If you observe a kindergarten classroom, its games, songs, stories and activities might seem to be just for fun.
But play-based learning helps children develop skills and knowledge before elementary school and provides an essential foundation for learning in later years.
What if we could discover key features of early child development that correlate with strong learning pathways through high school? Educators could use that information to ensure all students, especially those who are struggling in school, are getting the supports they need, when they need them.
Our research documents how we established a valid data resource that could chart student learning over time. This research reports on the first steps of a much larger longitudinal study based at McMaster University and Ontario Institute for Studies in Education.
Early support matters
Research tells us that the earlier we provide individualized supports to students, the more positive their effects.

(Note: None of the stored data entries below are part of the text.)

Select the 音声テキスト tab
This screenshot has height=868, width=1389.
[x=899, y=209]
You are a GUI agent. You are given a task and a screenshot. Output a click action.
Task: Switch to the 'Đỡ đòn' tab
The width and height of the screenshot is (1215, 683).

But to help achieve that goal, we need data — specifically data that tracks children’s development and learning from their early childhood through their adolescence.
Ontario is Canada’s most populous province, yet for decades it has lacked such data.
Before our research started, we possessed two separate datasets that, if combined, would provide an array of crucial measures of children’s demographics, their perceptions of themselves as learners, their routines in and out of school, the languages they use at home and attributes of their neighbourhoods.
One dataset had been gathered using the Early Development Instrument (EDI). This is an assessment tool, validated by extensive research, that gauges early childhood development and readiness for school learning. In kindergarten, using the EDI, teachers assess children in five developmental domains: physical health and well-being, social competence, emotional maturity, language and cognitive development and communication skills and general knowledge.
The other dataset holds Ontario students’ literacy and numeracy achievement during primary, elementary and high school. These data were gathered through Ontario’s Education Quality and Accountability Office (EQAO).
A core challenge has been successfully linking information from two datasets — one containing only kindergarten students and another containing only elementary and high school students — when both are anonymized and lack common identifiers.
Half of students linked
But by adapting extensive protocols developed by data scientists to link such datasets, we used information on students’ date of birth, sex, school board, school, language program and language background (if the student was learning the language of instruction, English or French, as a new language) to successfully link approximately half of all students, and then validate that linkage.
The team’s most recent paper describes this protocol in detail.
The EDI was administered in three-year cycles within Ontario in the time frame we studied, from 2004 to 2012. It was not possible to match all the cohorts completely, as some years were interrupted by job action and the COVID-19 pandemic.
The resulting dataset contains extensive information on over 150,000 children who started kindergarten from 2004 to 2012. Both the EDI and EQAO datasets cover all of Ontario 74 school districts, and although the process of linking necessarily resulted in a reduced dataset, the differences between linked and unlinked samples were small.
Understanding where to allocate resources
We will use linked data to examine which childhood indicators are associated with later success or struggles. The team is currently examining variation in high school literacy achievement that is associated with children’s language and cognitive development in kindergarten. Early results suggest these developmental skills measured in kindergarten are meaningful predictors of academic and other outcomes well into high school.
The research plan is to examine different patterns of literacy achievement in elementary and high school, and to explore the predictive power (if any) of kindergarten linguistic and cognitive skills.
Such research can support school administrators and policymakers with solid evidence to allocate resources, starting with children’s earliest years in school.